Mexico Passes New Freedom of Information Law

Mexico City, 2 May 2002 – On April 30, after weeks of debate, negotiations, and some last minute grandstanding, the Mexican Senate unanimously approved the country’s first freedom of information law. The 86-0 vote followed six days after a unanimous vote in the House, and ushers in a landmark piece of legislation aimed at guaranteeing the public’s right to request and receive information from all three branches of government.

Passage of the law was not a foregone conclusion, even in the closing hours of what was the last day of the congressional session. A faction of the Institutional Revolutionary Party (PRI), which controls a majority in the Senate, tried to block the vote necessary to take the initiative out of committee and place it before the full Senate. Some time after 8 p.m. on April 30, supporters of the bill overcame the opposition and the law passed.

The Archive is posting the full Spanish text of the new law, along with the proposals initially submitted to Congress by the civil society collective, Grupo Oaxaca (last October), and the Fox administration (in December). The final version is a combination of the two earlier drafts, with some new text written in the House process last week by negotiators from the government, the Congress and the Grupo Oaxaca, who agreed to resolve the differences between the texts. (Watch this space for a forthcoming English translation of the final law with an analysis of the revised language.)
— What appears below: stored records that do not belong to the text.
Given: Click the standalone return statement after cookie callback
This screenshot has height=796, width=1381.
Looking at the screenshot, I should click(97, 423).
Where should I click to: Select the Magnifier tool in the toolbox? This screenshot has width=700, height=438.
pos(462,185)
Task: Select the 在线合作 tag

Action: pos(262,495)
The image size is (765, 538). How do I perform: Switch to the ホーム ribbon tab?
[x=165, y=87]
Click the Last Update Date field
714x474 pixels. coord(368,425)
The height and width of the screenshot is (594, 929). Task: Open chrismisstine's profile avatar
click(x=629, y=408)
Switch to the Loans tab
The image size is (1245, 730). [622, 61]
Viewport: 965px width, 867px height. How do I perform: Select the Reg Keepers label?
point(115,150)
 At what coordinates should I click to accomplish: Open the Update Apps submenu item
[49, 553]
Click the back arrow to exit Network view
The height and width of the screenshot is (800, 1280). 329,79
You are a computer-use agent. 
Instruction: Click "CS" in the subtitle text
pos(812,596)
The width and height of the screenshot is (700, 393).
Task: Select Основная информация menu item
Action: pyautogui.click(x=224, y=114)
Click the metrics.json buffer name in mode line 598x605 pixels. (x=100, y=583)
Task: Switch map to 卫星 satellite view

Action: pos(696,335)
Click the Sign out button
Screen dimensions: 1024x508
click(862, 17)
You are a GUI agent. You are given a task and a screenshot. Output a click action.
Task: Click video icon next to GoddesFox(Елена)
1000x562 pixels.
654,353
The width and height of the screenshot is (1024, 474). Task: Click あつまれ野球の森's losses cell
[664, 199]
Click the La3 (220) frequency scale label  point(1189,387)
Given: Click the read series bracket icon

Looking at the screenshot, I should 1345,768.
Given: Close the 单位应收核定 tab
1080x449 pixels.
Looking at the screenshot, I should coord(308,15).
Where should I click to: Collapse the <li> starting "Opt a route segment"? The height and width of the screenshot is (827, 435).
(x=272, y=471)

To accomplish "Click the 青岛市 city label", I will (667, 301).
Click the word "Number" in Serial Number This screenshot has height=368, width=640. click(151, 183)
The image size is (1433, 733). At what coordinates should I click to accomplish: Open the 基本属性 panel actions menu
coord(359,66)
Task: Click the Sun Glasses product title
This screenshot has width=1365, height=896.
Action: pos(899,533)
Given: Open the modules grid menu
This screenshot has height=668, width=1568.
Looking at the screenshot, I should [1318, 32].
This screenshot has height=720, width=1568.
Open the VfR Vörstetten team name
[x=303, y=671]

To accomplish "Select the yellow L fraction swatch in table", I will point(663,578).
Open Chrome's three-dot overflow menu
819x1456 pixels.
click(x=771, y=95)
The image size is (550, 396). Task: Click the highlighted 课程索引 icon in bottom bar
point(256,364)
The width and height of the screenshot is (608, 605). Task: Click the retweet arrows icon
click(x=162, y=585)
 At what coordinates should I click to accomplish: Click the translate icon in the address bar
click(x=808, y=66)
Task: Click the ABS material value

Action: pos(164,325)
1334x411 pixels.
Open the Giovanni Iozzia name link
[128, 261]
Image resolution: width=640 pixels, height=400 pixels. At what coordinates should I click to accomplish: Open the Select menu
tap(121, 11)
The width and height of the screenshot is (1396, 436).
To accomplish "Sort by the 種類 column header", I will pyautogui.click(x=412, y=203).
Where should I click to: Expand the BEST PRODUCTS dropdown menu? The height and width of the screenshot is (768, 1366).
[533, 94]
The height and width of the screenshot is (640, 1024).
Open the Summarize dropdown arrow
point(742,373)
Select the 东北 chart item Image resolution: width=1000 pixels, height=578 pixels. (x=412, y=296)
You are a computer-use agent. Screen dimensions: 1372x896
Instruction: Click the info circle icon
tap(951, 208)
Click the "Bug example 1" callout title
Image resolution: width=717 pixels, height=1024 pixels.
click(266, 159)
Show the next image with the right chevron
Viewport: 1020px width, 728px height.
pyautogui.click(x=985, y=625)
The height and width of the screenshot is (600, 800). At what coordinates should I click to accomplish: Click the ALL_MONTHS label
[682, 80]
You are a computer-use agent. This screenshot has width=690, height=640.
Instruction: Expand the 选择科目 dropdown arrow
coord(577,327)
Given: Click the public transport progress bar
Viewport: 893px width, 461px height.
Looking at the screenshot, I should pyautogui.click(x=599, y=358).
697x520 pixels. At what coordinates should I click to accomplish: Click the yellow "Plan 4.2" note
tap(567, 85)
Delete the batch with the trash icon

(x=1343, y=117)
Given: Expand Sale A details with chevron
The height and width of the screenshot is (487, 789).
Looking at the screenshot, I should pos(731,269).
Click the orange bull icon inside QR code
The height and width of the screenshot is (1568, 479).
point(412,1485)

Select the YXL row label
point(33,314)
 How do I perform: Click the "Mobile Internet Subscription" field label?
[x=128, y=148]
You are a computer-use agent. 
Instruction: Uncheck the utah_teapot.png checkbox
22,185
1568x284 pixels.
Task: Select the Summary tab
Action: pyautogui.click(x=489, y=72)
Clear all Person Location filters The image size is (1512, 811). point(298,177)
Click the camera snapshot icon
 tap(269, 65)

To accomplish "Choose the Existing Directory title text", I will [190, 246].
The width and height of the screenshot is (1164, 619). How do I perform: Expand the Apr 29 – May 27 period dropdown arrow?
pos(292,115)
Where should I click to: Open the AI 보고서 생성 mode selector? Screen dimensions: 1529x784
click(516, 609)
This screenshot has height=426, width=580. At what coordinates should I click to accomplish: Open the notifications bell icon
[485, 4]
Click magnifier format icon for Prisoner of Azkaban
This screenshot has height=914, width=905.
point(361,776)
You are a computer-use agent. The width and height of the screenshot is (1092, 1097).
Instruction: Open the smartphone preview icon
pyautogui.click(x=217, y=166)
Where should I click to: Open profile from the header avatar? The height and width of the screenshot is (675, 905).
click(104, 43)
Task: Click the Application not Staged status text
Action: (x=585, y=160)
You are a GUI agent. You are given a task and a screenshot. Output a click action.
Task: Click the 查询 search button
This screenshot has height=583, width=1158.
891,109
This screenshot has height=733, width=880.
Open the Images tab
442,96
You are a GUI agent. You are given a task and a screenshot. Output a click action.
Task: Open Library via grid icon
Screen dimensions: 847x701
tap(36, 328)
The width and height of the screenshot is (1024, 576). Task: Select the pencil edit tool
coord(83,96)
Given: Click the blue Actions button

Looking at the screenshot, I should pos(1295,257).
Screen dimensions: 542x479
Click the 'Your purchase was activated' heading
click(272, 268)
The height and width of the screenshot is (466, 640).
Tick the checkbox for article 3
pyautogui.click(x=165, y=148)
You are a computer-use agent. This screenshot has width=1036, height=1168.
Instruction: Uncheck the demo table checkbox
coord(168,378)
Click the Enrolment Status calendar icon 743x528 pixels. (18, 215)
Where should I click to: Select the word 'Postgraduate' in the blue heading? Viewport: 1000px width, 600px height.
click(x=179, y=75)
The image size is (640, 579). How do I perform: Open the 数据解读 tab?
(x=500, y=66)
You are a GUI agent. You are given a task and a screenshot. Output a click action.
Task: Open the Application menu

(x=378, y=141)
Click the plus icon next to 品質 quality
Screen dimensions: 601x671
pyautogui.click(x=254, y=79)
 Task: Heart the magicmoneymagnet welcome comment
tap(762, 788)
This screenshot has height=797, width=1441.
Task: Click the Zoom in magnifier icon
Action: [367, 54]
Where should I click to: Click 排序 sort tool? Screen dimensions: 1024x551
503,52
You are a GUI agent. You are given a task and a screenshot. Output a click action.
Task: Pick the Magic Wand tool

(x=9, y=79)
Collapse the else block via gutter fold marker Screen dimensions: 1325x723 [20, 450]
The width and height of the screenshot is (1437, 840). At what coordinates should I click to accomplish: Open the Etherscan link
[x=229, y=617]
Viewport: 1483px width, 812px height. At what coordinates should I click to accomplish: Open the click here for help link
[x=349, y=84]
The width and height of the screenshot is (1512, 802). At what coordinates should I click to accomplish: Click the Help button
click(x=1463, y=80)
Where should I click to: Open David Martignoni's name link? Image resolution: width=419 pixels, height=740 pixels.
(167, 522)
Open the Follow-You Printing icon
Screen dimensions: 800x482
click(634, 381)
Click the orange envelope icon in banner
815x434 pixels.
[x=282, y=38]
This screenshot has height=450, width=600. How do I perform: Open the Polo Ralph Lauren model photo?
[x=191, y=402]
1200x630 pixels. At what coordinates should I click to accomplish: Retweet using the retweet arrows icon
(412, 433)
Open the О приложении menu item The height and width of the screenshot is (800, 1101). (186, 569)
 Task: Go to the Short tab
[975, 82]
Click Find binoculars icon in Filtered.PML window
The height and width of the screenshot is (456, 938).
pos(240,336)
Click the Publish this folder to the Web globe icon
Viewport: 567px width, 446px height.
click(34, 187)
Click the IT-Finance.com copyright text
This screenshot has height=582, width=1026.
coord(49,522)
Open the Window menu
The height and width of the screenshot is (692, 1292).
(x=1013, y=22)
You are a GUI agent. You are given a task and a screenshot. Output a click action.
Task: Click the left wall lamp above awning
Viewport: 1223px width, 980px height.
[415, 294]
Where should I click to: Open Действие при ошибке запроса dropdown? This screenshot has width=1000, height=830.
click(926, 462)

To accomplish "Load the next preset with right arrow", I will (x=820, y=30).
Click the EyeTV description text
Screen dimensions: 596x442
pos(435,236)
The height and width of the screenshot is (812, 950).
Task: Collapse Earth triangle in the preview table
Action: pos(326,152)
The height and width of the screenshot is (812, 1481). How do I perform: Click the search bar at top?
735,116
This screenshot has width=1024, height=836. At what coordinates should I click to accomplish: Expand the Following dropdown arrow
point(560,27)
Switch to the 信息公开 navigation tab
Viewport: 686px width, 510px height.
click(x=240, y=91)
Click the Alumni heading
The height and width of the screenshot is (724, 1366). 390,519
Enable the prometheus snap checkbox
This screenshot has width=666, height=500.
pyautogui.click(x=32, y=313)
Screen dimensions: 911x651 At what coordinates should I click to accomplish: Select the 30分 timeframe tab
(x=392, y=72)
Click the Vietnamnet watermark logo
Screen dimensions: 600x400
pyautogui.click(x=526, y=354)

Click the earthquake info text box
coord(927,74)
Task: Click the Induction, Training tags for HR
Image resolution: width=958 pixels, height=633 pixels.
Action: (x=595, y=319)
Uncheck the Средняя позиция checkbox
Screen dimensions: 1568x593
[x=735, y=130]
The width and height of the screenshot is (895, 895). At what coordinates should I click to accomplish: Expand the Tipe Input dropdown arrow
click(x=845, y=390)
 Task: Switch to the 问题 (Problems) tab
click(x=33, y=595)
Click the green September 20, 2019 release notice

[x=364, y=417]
Background - Freedom of Information in Mexico

Mexico City, 11 April 2002 – The election on July 1, 2000 of Vicente Fox Quezada as the new president of Mexico was a watershed in modern Mexican history. Fox was the first victorious candidate from outside the powerful Partido Institucional Revolucionario (PRI) to take the presidency in more than seventy years. Although the PRI was a direct descendant of the revolutionaries who had thrown off dictatorship in Mexico after 1910, like all monopolies the party foundered in inefficiencies, nepotism and profound corruption. Fox, who ran for president on the ticket of the country’s oldest opposition party, Partido Acción Nacional (PAN), promised to change all that.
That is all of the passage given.